According to Bedard and BRRT documents, in some cases, the 2018 samples show that the high-end levels of PFAS contamination were actually higher for both PFOA and PFOS than the most recent samples recorded in the December 2019 report. Additionally, the low end of those ranges for both PFOA and PFOS were lower in 2018 than the in the 2019 report. 

To illustrate, Bedard pointed out the 2018 range of Ditch A PFOA levels—from samples collected at various locations in the ditch—started at a 15ppt and reached a high of 2,760 ppt. For PFOS the low-end sample started at 70.4 ppt and reached 1,860 ppt. 

“The range of PFAS levels in the (December semi-annual report) is within the range of what is expected,” Bedard said. 

He stressed that when dealing with an outdoor environmental system, many uncontrollable variables come into play that can affect the measured levels of PFAS in collected samples, which in turn, affect the ranges of those values. For example, the change of seasons from wintertime through fall will cause fluctuations in levels of PFAS measured.   

“You would expect values, at any given point in time, (to) change,” Bedard said. “Snow melt and storm water runoff, sometimes (these) actually increase the concentration … and sometimes they decrease (the concentration). You would expect a natural system to be all over the map.” 

Bedard further emphasized and echoed vital point made in Tuesday’s EagleHerald article that stated both GAC filtering systems on Ditch A and B are functioning according to the provision and regulations specified in the system permits.
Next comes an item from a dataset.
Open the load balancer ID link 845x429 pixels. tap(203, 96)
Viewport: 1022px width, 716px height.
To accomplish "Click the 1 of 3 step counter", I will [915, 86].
The GAC systems are removing over 99 percent of the PFAS from ‘pre-filtered’ water to ‘post-filtered’ water. 

“It is really important that you comply with those permit limits, and (it is also important) that the system you put in place does what you said it would do,” Bedard said. “And that is exactly what we have here.”
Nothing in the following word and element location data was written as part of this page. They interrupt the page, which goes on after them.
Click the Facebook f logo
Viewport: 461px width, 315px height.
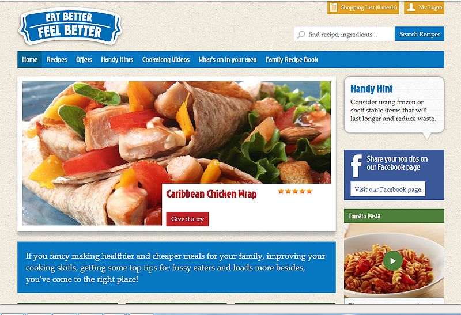[x=356, y=165]
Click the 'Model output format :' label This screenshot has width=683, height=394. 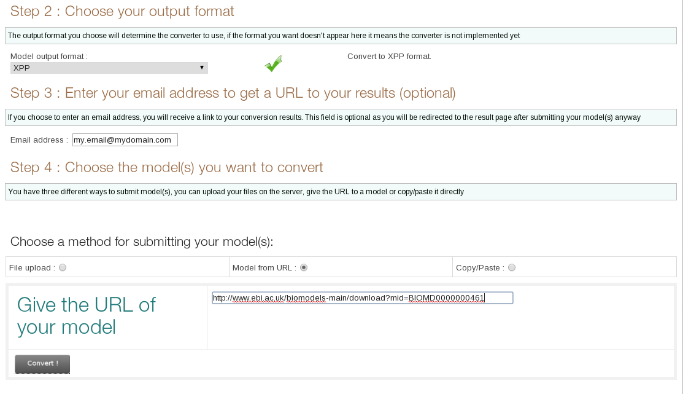[x=49, y=57]
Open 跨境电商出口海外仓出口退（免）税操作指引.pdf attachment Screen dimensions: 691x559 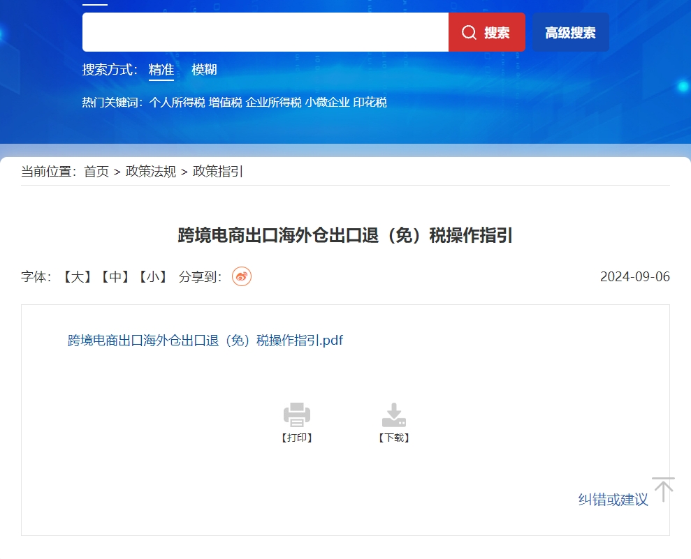point(205,341)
Since the site investigations began in 2017, he explained that the system of collecting PFAS data has evolved to improve efficiency, accuracy and precision. Currently, the frequency of data collection has increased significantly, which provides a better interpretation for tracking variation in the dynamic and natural system of an outdoor setting. 

TRANSPARENCY OF REPORTS

Finally, according to JCI/Tyco and Arcadis, communication and transparency with the WDNR remains continuous as the cleanup process continues. Arcadis submits monthly discharge monitoring reports as well as semi-annual reports on the operations to the WDNR, the data and the effectiveness of both Ditch A and B. 

The first semi-annual report for Ditch A was submitted Dec. 31. As the first report, several determinations needed to be made, concerning the format and guidelines for creating and submitting such reports.  
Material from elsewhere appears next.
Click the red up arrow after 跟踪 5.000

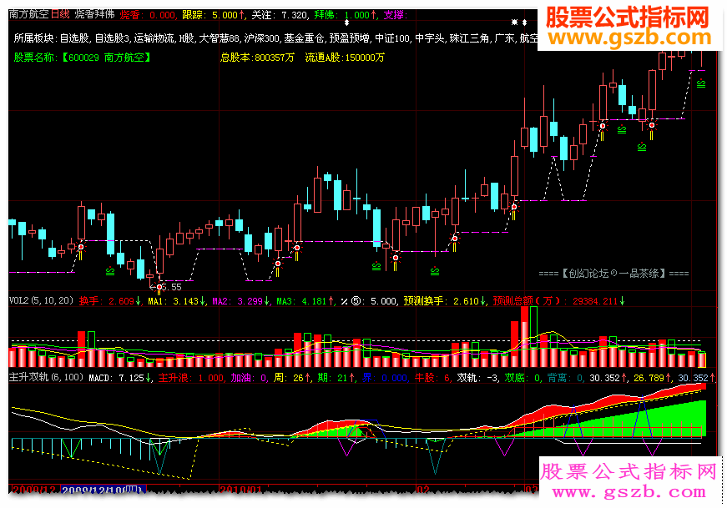[241, 15]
According to Engerman, JCI/Tyco and Arcadis convened regularly with WDNR officials to address those parameters and establish the process of writing and submitting the reports. 

“We worked with DNR officials to determine the appropriate form and content of that report; and we had shared data with them before and during the Ditch A treatment system operation … we meet with (the DNR) monthly and weekly; and we have provided them updates on the operation continuously.”

“We are trying to be as transparent as possible,” Frasier said. “You have all kinds of variables … there are just a lot of factors here that are going to impact the data.” 

With submission of the Dec. 31 (the first) semiannual report for Ditch A, Bedard expects the next report to move through the process much faster, anticipating a submittal in February, of 2020.